* **Description of the task**
Can you reproduce the listing below word for word, omitting the pictures?

(Records from a dataset)
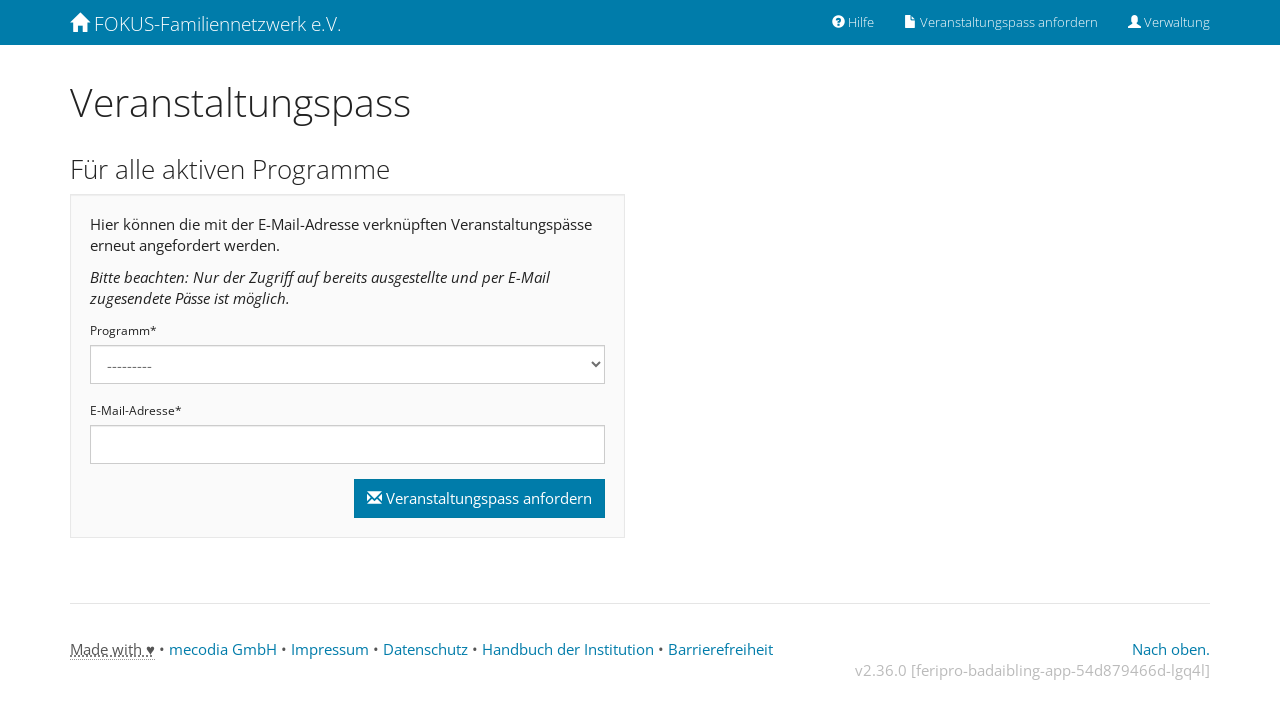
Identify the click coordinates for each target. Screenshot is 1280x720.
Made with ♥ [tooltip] (112, 649)
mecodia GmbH (223, 649)
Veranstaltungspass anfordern (1001, 22)
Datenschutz (425, 649)
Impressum (330, 649)
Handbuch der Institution (568, 649)
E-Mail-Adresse (136, 411)
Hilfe (853, 22)
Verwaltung (1169, 22)
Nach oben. (1171, 649)
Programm (123, 331)
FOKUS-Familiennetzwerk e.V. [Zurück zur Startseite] (206, 24)
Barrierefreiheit (720, 649)
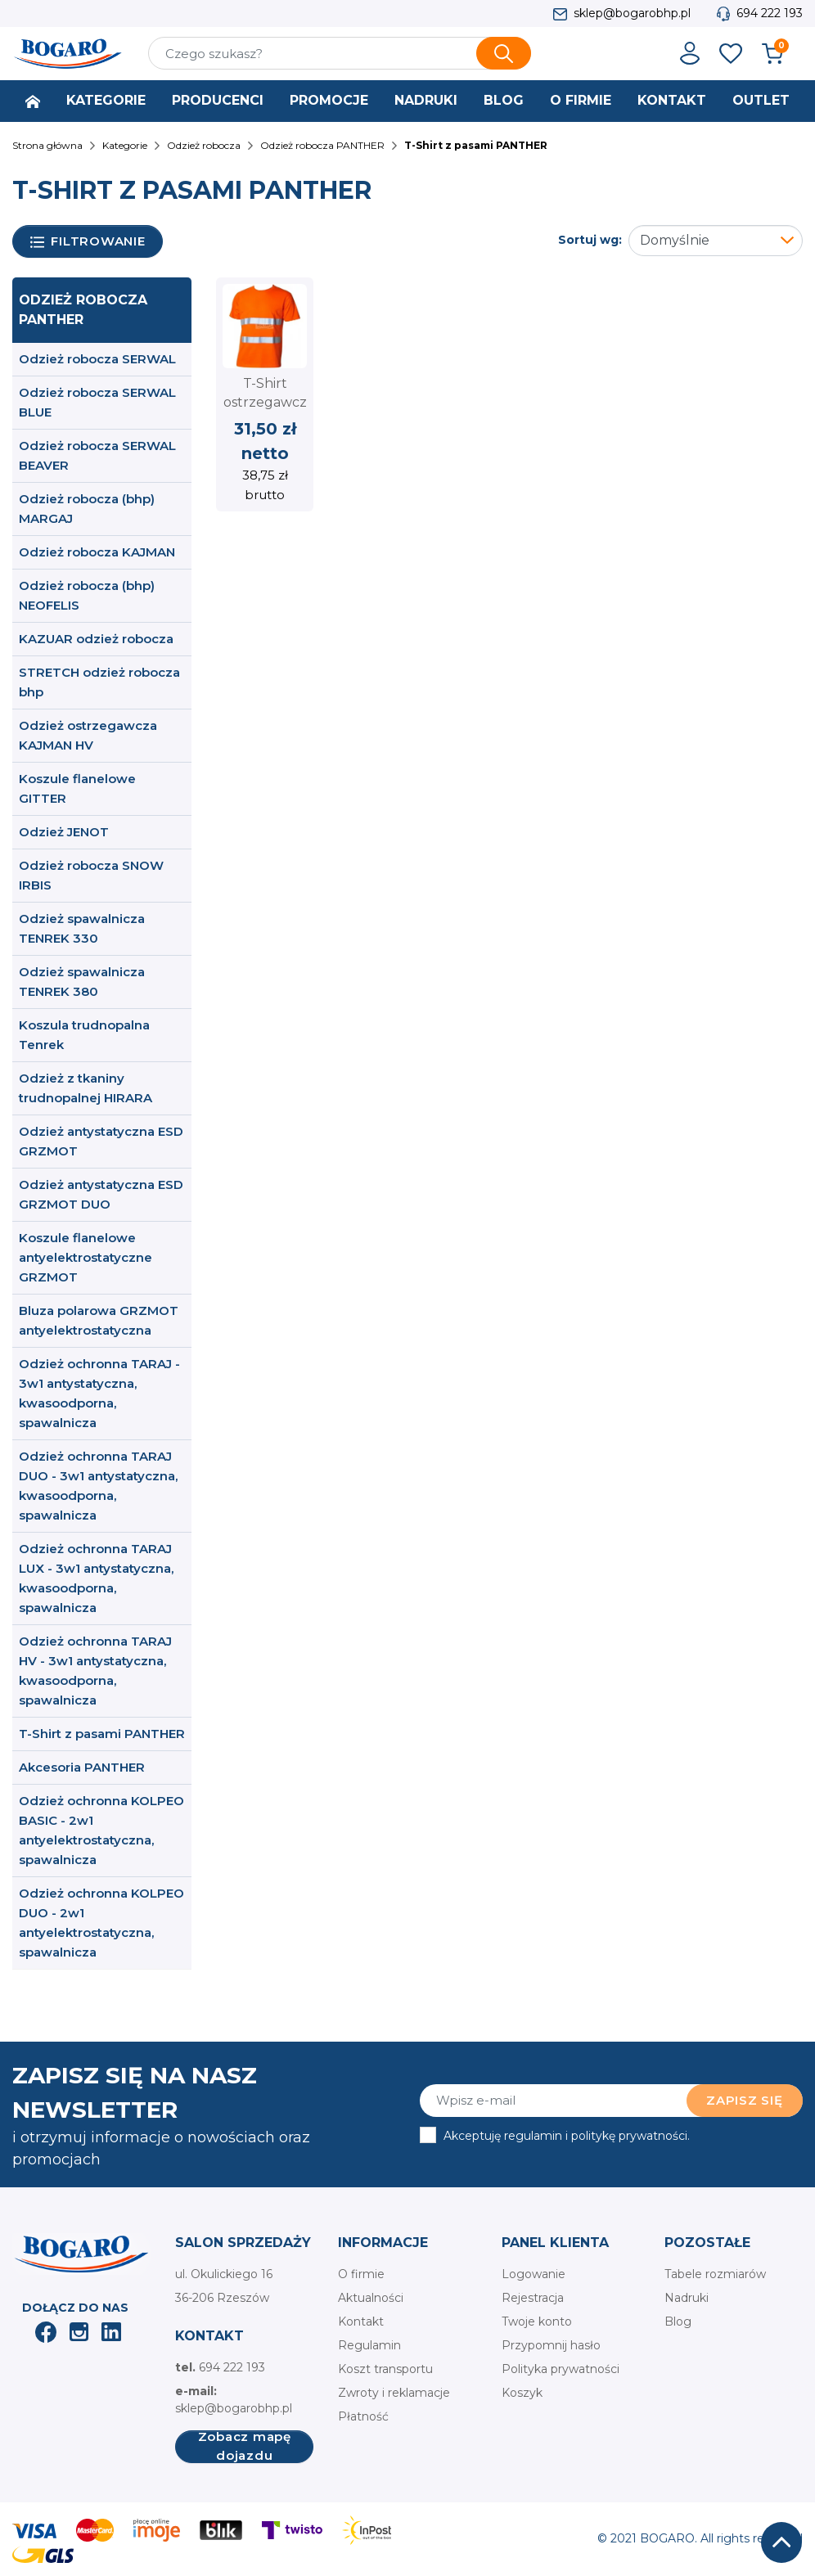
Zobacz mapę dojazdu (244, 2446)
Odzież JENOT (64, 832)
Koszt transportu (385, 2369)
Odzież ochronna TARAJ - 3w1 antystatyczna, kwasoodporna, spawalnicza (99, 1393)
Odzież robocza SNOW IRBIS (91, 875)
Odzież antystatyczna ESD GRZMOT (101, 1141)
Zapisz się (744, 2100)
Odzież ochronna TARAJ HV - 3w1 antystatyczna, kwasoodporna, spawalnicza (95, 1670)
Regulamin (369, 2345)
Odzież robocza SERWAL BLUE (97, 402)
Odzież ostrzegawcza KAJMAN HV (88, 735)
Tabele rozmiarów (715, 2274)
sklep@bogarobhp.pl (632, 13)
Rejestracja (533, 2297)
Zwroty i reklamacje (394, 2392)
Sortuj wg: (590, 239)
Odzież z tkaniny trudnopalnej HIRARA (85, 1088)
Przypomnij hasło (551, 2345)
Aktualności (370, 2297)
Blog (677, 2321)
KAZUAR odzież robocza (96, 638)
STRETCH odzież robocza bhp (99, 682)
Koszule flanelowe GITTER (77, 788)
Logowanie (533, 2274)
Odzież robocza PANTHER (83, 309)
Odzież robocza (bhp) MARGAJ (87, 508)
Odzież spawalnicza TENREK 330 (82, 928)
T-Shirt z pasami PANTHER (102, 1733)
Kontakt (361, 2321)
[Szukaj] (339, 53)
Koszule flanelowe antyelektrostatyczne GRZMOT (85, 1257)
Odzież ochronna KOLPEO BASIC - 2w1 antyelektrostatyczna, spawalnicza (101, 1830)
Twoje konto (537, 2321)
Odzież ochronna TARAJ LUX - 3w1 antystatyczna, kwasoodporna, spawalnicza (96, 1578)
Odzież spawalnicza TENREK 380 (82, 981)
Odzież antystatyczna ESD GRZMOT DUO (101, 1194)
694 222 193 (769, 13)
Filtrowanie (88, 241)
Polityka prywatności (560, 2369)
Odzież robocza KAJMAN (97, 552)
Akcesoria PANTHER (82, 1767)
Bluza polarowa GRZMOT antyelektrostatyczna (98, 1320)
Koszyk (522, 2392)
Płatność (363, 2416)
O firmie (361, 2274)
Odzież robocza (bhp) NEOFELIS (87, 595)
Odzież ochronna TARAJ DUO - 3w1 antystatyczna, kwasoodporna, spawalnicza (98, 1485)
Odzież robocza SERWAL (97, 359)
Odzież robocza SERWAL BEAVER (97, 455)
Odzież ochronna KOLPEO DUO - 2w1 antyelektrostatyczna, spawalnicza (101, 1922)
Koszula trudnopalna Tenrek (84, 1034)
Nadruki (686, 2297)
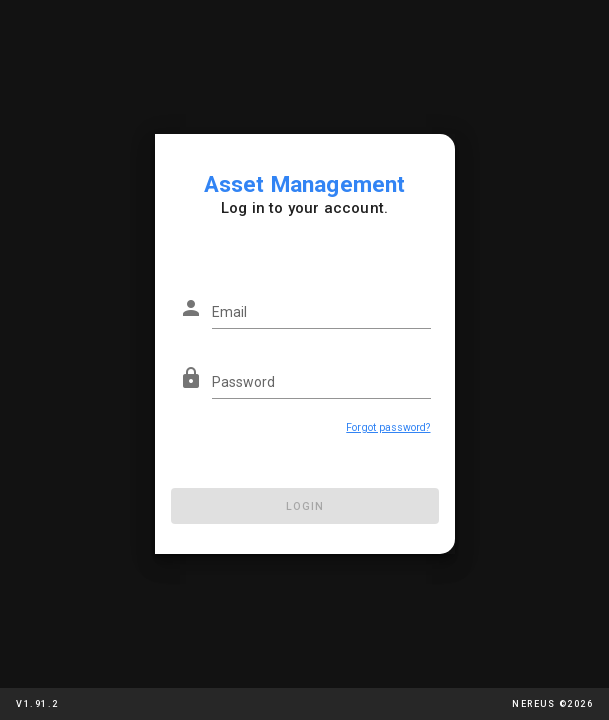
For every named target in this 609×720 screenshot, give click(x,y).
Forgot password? (388, 427)
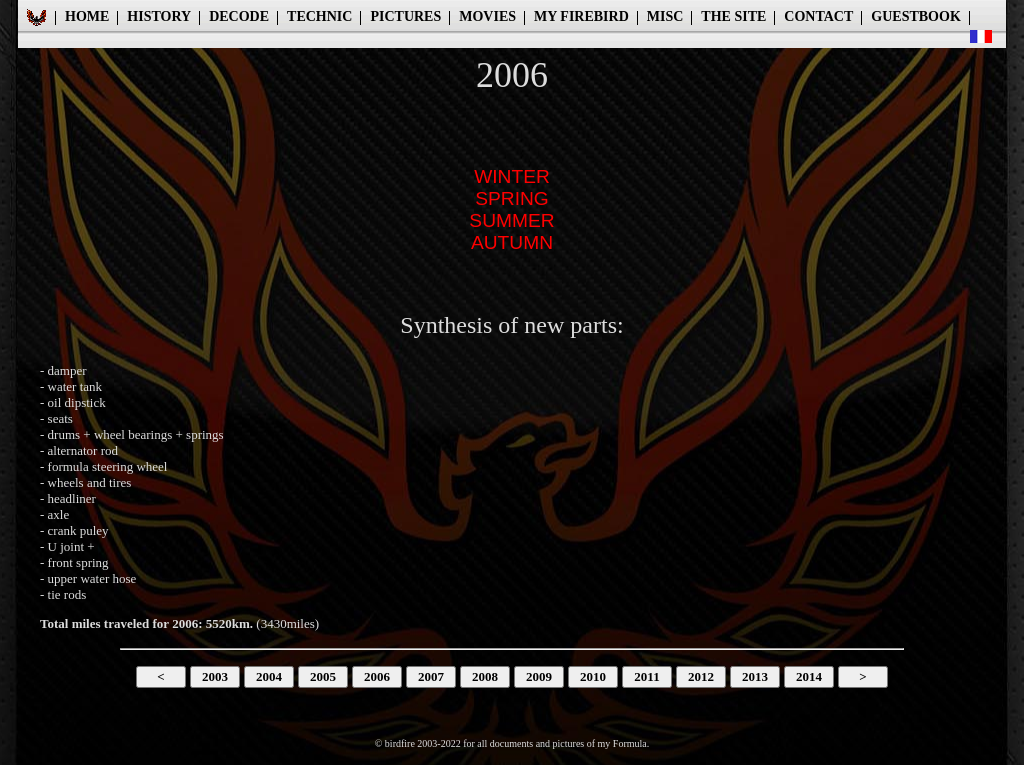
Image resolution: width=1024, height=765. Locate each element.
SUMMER (511, 220)
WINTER (512, 176)
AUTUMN (512, 242)
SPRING (512, 198)
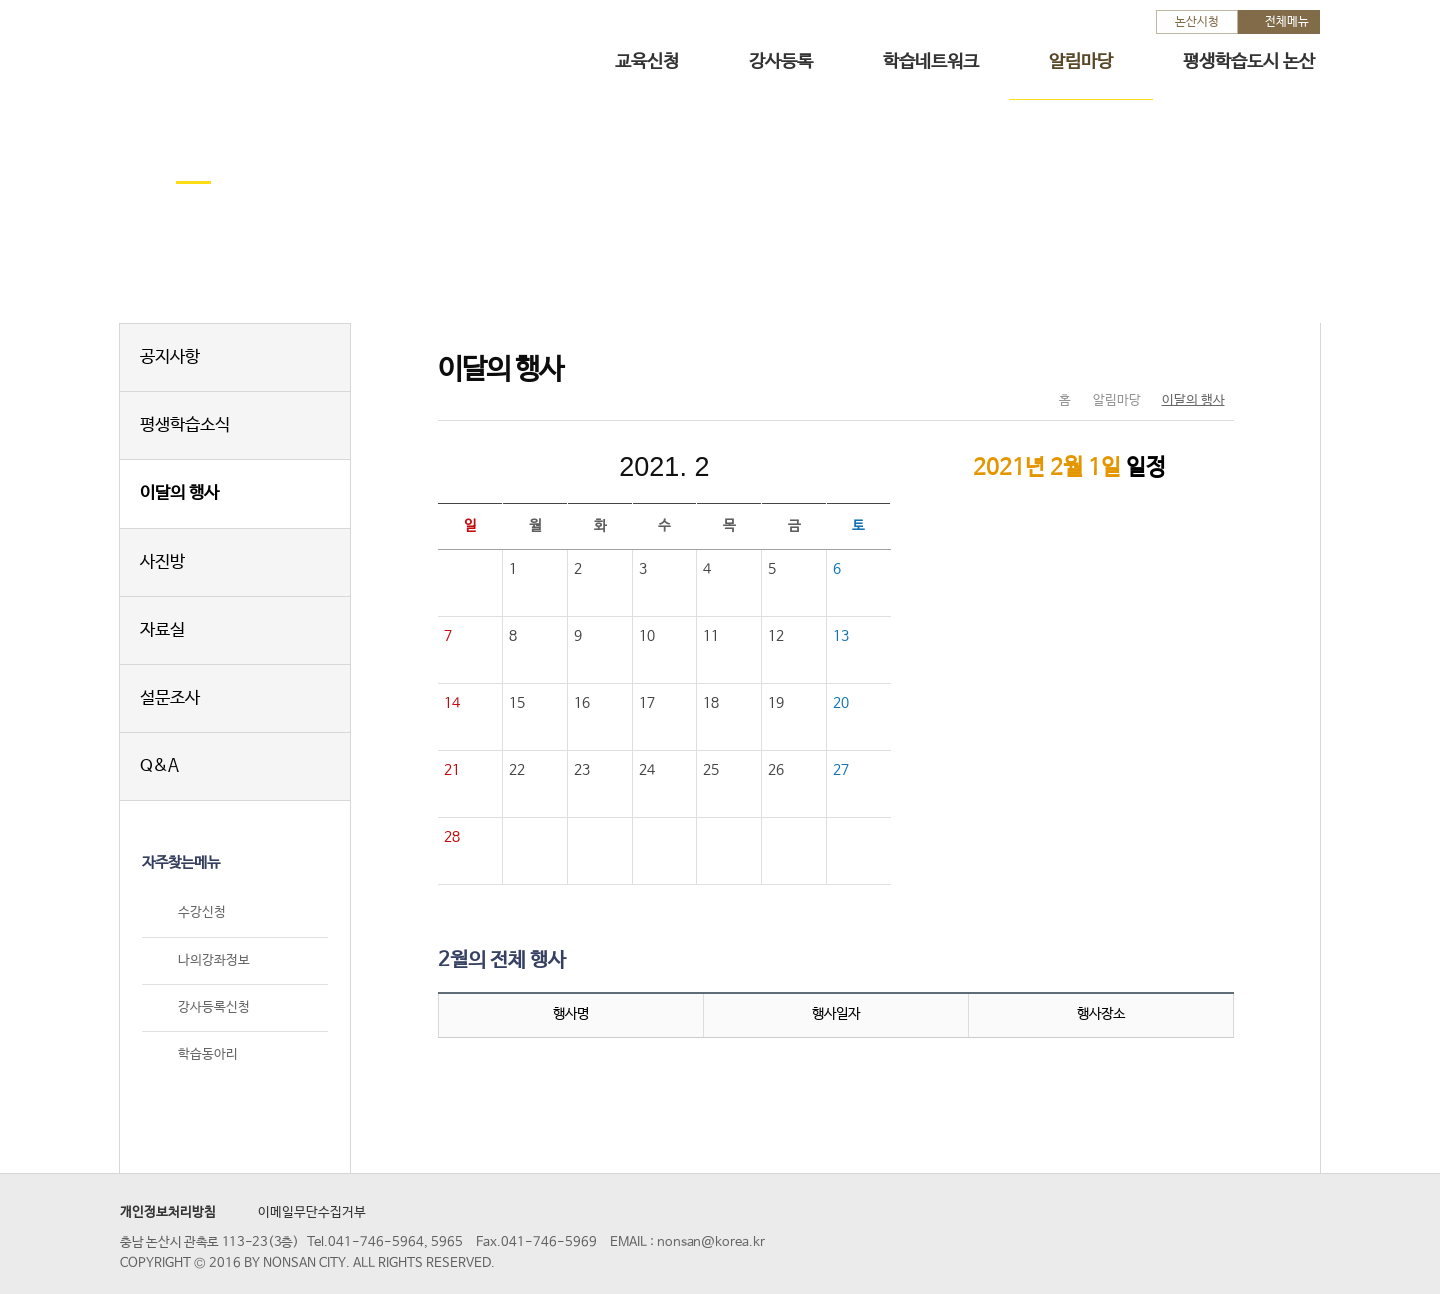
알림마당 (1081, 62)
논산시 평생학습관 (261, 48)
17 (647, 703)
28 (452, 837)
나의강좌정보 (214, 960)
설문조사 (170, 698)
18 (711, 703)
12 (776, 636)
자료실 (162, 630)
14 (452, 703)
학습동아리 (208, 1054)
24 (647, 770)
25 (711, 770)
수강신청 (202, 913)
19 (776, 703)
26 (776, 770)
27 (841, 770)
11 (711, 636)
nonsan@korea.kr (711, 1242)
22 (517, 770)
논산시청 (1197, 22)
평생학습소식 (185, 425)
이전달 (530, 467)
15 (517, 703)
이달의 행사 (179, 493)
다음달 (798, 467)
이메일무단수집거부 (312, 1212)
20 (841, 703)
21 (452, 770)
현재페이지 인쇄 (1210, 359)
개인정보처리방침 (168, 1212)
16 (582, 703)
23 (582, 770)
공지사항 (170, 357)
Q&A (159, 766)
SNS (1168, 359)
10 (647, 636)
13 (841, 636)
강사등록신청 (214, 1007)
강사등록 (781, 62)
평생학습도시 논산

* **Written answer**
Identify the click coordinates for each target. Screenshot is 1280x720.
Made with ♥ [tooltip] (112, 649)
mecodia GmbH (223, 649)
Veranstaltungspass anfordern (1001, 22)
Datenschutz (425, 649)
Impressum (330, 649)
Handbuch der Institution (568, 649)
E-Mail-Adresse (136, 411)
Hilfe (853, 22)
Verwaltung (1169, 22)
Nach oben. (1171, 649)
Programm (123, 331)
FOKUS-Familiennetzwerk e.V. [Zurück zur Startseite] (206, 24)
Barrierefreiheit (720, 649)
Zobacz mapę dojazdu (244, 2446)
Odzież JENOT (64, 832)
Koszt transportu (385, 2369)
Odzież ochronna TARAJ - 3w1 antystatyczna, kwasoodporna, spawalnicza (99, 1393)
Odzież robocza SNOW IRBIS (91, 875)
Odzież antystatyczna ESD GRZMOT (101, 1141)
Zapisz się (744, 2100)
Odzież ochronna TARAJ HV - 3w1 antystatyczna, kwasoodporna, spawalnicza (95, 1670)
Regulamin (369, 2345)
Odzież robocza SERWAL BLUE (97, 402)
Odzież ostrzegawcza KAJMAN HV (88, 735)
Tabele rozmiarów (715, 2274)
sklep@bogarobhp.pl (632, 13)
Rejestracja (533, 2297)
Zwroty i reklamacje (394, 2392)
Sortuj wg: (590, 239)
Odzież z tkaniny trudnopalnej HIRARA (85, 1088)
Przypomnij hasło (551, 2345)
Aktualności (370, 2297)
Blog (677, 2321)
KAZUAR odzież robocza (96, 638)
STRETCH odzież robocza bhp (99, 682)
Koszule flanelowe GITTER (77, 788)
Logowanie (533, 2274)
Odzież robocza PANTHER (83, 309)
Odzież robocza (bhp) MARGAJ (87, 508)
Odzież spawalnicza TENREK 330 (82, 928)
T-Shirt z pasami PANTHER (102, 1733)
Kontakt (361, 2321)
[Szukaj] (339, 53)
Koszule flanelowe antyelektrostatyczne GRZMOT (85, 1257)
Odzież ochronna KOLPEO BASIC - 2w1 antyelektrostatyczna, spawalnicza (101, 1830)
Twoje konto (537, 2321)
Odzież ochronna TARAJ LUX - 3w1 antystatyczna, kwasoodporna, spawalnicza (96, 1578)
Odzież spawalnicza TENREK 380 (82, 981)
Odzież antystatyczna ESD GRZMOT DUO (101, 1194)
694 222 193 (769, 13)
Filtrowanie (88, 241)
Polityka prywatności (560, 2369)
Odzież robocza KAJMAN (97, 552)
Akcesoria PANTHER (82, 1767)
Bluza polarowa GRZMOT antyelektrostatyczna (98, 1320)
Koszyk (522, 2392)
Płatność (363, 2416)
O firmie (361, 2274)
Odzież robocza (bhp) NEOFELIS (87, 595)
Odzież ochronna TARAJ DUO - 3w1 antystatyczna, kwasoodporna, spawalnicza (98, 1485)
Odzież robocza SERWAL (97, 359)
Odzież robocza SERWAL BEAVER (97, 455)
Odzież ochronna KOLPEO DUO - 2w1 antyelektrostatyczna, spawalnicza (101, 1922)
Koszula trudnopalna Tenrek (84, 1034)
Nadruki (686, 2297)
For every named target in this 609×720 screenshot, give click(x,y).
Forgot password? (388, 427)
Image resolution: width=1024, height=765. Locate each element.
SUMMER (511, 220)
WINTER (512, 176)
AUTUMN (512, 242)
SPRING (512, 198)
알림마당 (1081, 62)
논산시 평생학습관 (261, 48)
17 (647, 703)
28 (452, 837)
나의강좌정보 (214, 960)
설문조사 (170, 698)
18 (711, 703)
12 (776, 636)
자료실 (162, 630)
14 (452, 703)
학습동아리 (208, 1054)
24 (647, 770)
25 (711, 770)
수강신청 (202, 913)
19 (776, 703)
26 (776, 770)
27 (841, 770)
11 (711, 636)
nonsan@korea.kr (711, 1242)
22 (517, 770)
논산시청 (1197, 22)
평생학습소식 (185, 425)
이전달 (530, 467)
15 (517, 703)
이달의 행사 (179, 493)
다음달 (798, 467)
이메일무단수집거부 (312, 1212)
20 (841, 703)
21 (452, 770)
현재페이지 인쇄 (1210, 359)
개인정보처리방침 (168, 1212)
16 (582, 703)
23 (582, 770)
공지사항 (170, 357)
Q&A (159, 766)
SNS (1168, 359)
10 (647, 636)
13 (841, 636)
강사등록신청 (214, 1007)
강사등록 (781, 62)
평생학습도시 논산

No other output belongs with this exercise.